By Jim Siegel / Dec 12, 2018
Some Ohio unions are contacting House Democrats urging them to support Rep. Larry Householder as the next speaker, while the state’s largest business associations are asking House Republicans to schedule a vote.
Householder, R-Glenford, and Speaker Ryan Smith, R-Bidwell, have been battling to be elected House speaker for the next two-year session, beginning Jan. 7. Typically, Republicans meet behind closed doors to coalesce around a new leader, so the official vote in January is largely a formality.
But that didn’t happen in June, when Smith was elected on the 11th vote to replace former Speaker Cliff Rosenberger, who resigned amid an FBI investigation. Since the November election, Rep. Jim Butler, R-Oakwood, who as dean of the next caucus is in charge of calling a vote, has tried to get Smith and Householder together to meet privately, but has not called a caucus vote.
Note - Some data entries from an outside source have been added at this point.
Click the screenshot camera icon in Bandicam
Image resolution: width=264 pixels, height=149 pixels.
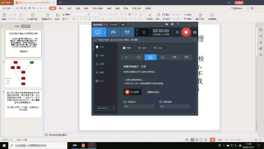(195, 32)
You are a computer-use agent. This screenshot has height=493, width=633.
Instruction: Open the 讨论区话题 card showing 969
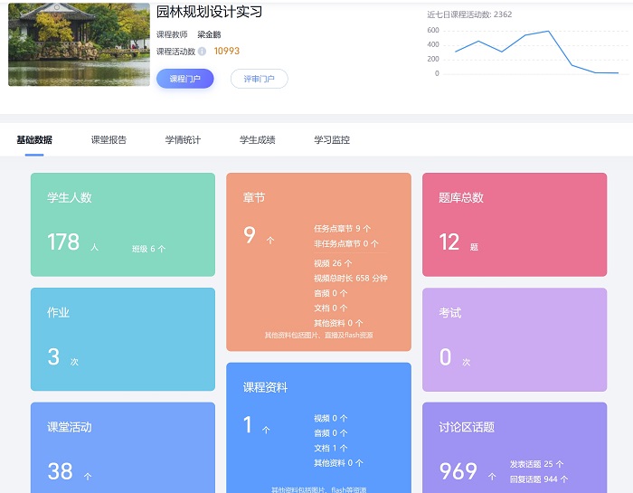515,448
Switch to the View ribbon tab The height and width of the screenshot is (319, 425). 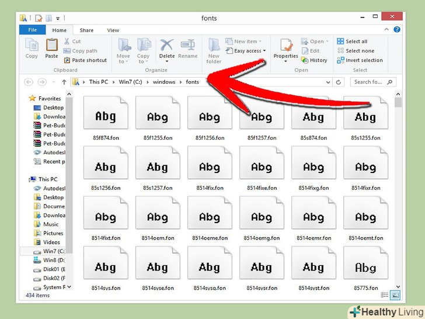[x=113, y=30]
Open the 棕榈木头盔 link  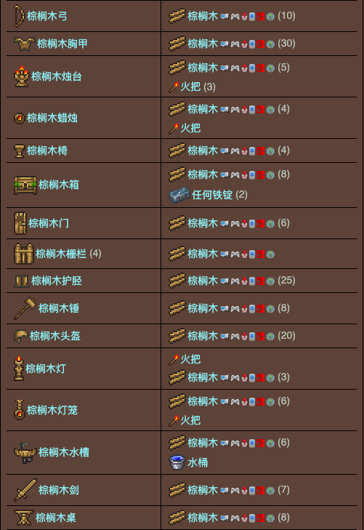click(x=55, y=336)
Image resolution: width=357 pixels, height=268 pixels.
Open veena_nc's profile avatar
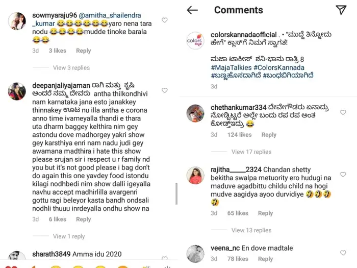[195, 254]
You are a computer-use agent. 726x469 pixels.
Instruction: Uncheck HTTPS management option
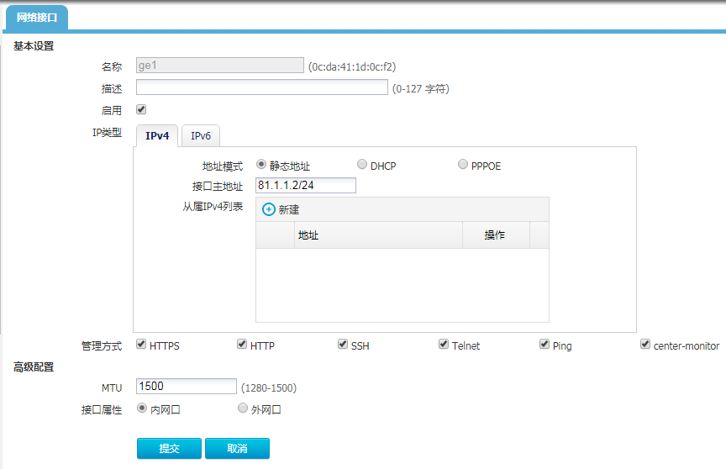pos(141,345)
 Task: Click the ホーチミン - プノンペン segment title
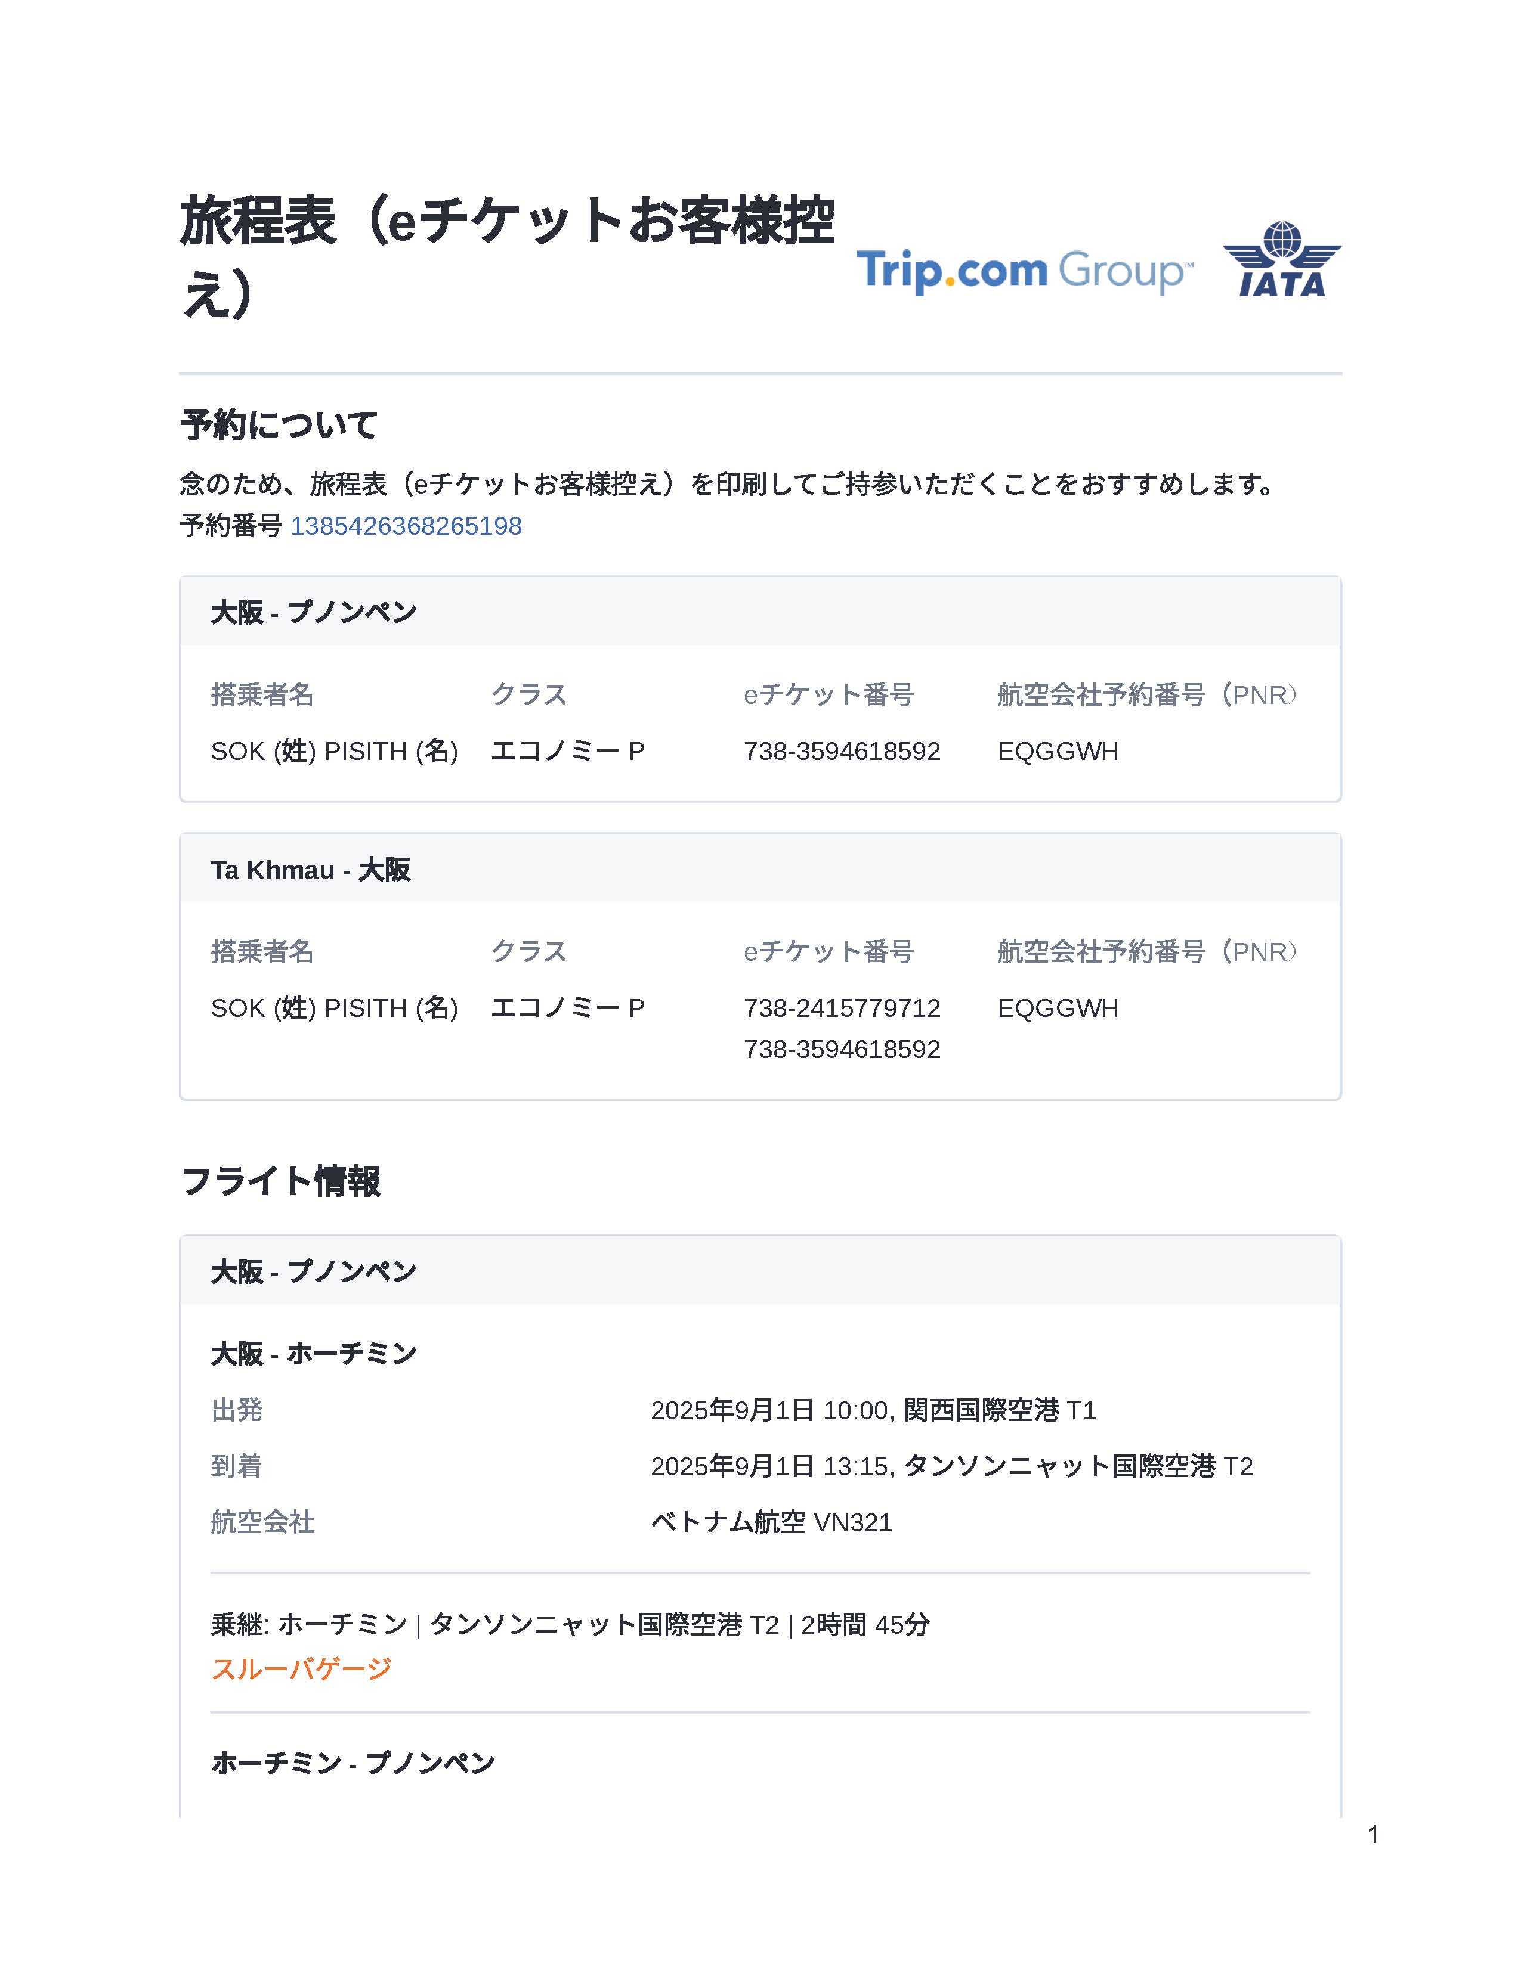pyautogui.click(x=353, y=1762)
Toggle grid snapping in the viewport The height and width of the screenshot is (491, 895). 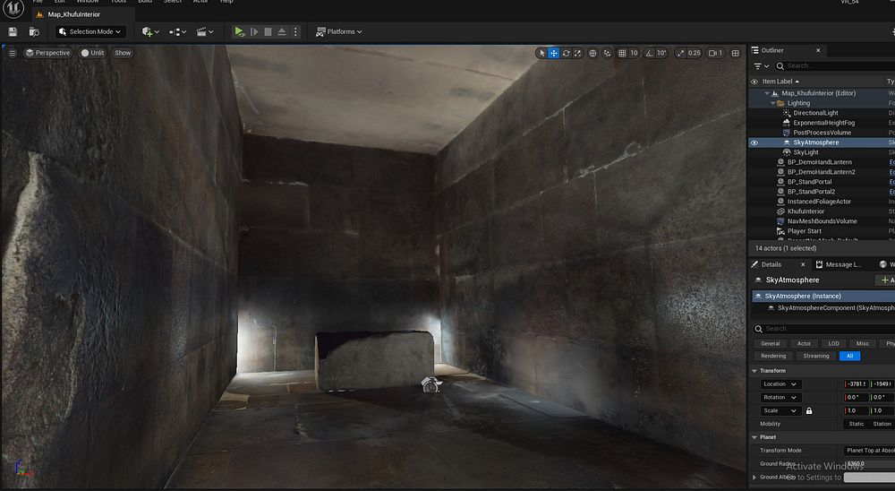click(620, 53)
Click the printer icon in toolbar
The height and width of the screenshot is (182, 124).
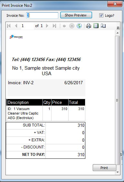[89, 26]
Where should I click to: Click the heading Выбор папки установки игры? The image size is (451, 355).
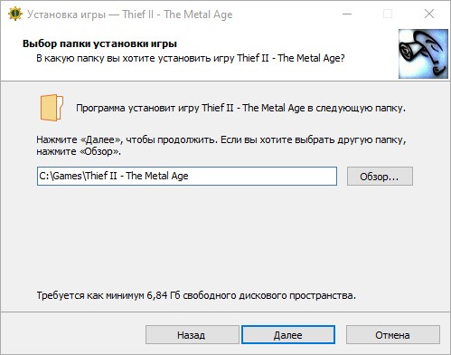[99, 43]
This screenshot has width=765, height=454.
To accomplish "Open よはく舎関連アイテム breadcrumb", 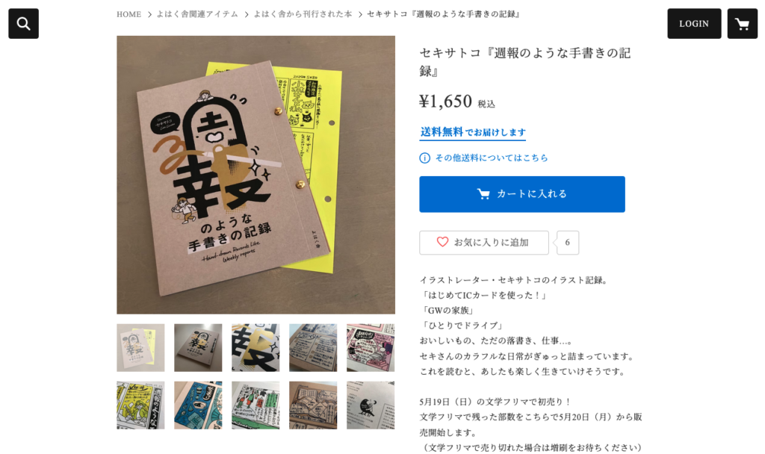I will click(x=197, y=14).
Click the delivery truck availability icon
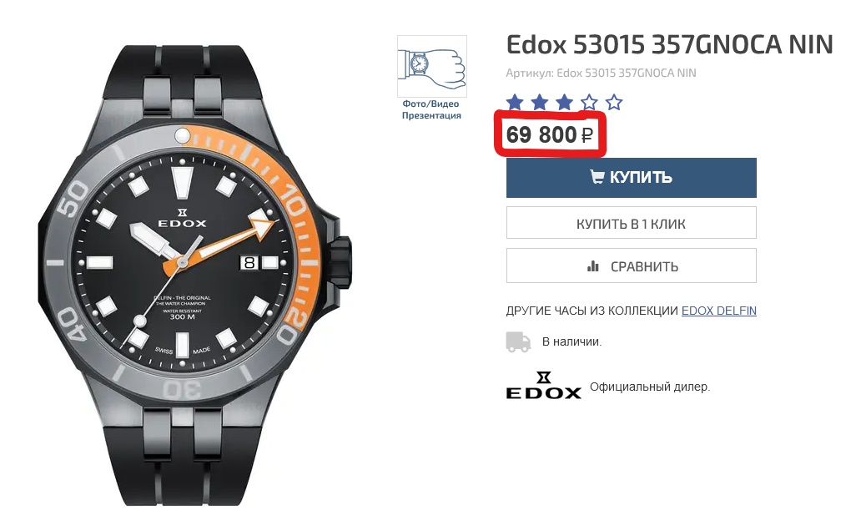Image resolution: width=866 pixels, height=531 pixels. (519, 342)
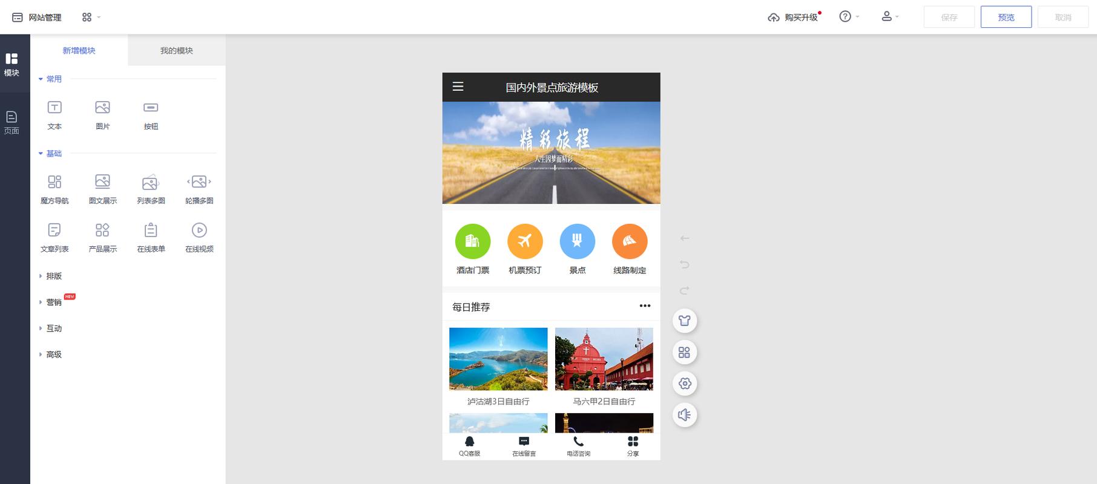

Smith appears to have a majority of next year’s 61-member Republican caucus backing him. But his total remains well below the 50 votes needed to ensure a victory.
If Householder and his union allies could convince enough Democrats to support him, he could build a coalition large enough to reach 50 votes or at least overtake Smith’s support within the GOP caucus. If after 10 votes, a speaker candidate does not have a majority of those voting to be named speaker, the winner needs only a plurality on the 11th vote.
As first reported by Cleveland.com, AFSCME Council 8, the International Brotherhood of Electrical Workers Local 683, and the Ohio AFL-CIO have contacted House Democrats recently urging them to back Householder, who also was speaker from 2001-04. Unions spent millions supporting Householder and his preferred candidates in the November election.
“Their pitch is that there’s really not a dime’s worth of difference between the two candidates except on labor issues,” said Rep. David Leland, D-Columbus.
Leland suggested there is something to that, noting that under Smith, the House hasn’t seen much moderation. He pointed to controversial bills including stand-your-ground gun legislation, an anti-abortion heartbeat bill, more limits on cities’ regulatory authority, and a flare-up last month on the House floor with the president of the Ohio Legislative Black Caucus.
Robert Davis, political director for AFSCME Council 8, said House Republicans have the numbers to work out the leadership issue themselves, but if it comes down to needing Democratic support, he is relaying that Householder has made a commitment to organized labor to oppose the issues that concern them most.
That includes right-to-work, prevailing wage and contract labor agreements. [My Note: AND MAINTAINING PROPERTY LINE SETBACKS !] Bills on those issues are introduced virtually every session.
Leland said he expects House Democrats will meet soon to discuss the leadership vote. “I’m going to wait and see what the conversation is like.”
Rep. Richard Brown, D-Canal Winchester, also confirmed that he got calls from the three unions urging a Householder vote.
“They think we’ll never be a right-to-work state if he’s the speaker, and that’s really their main focus,” Brown said. “I think Democrats are friends of labor too. I tell them I wish we had the majority.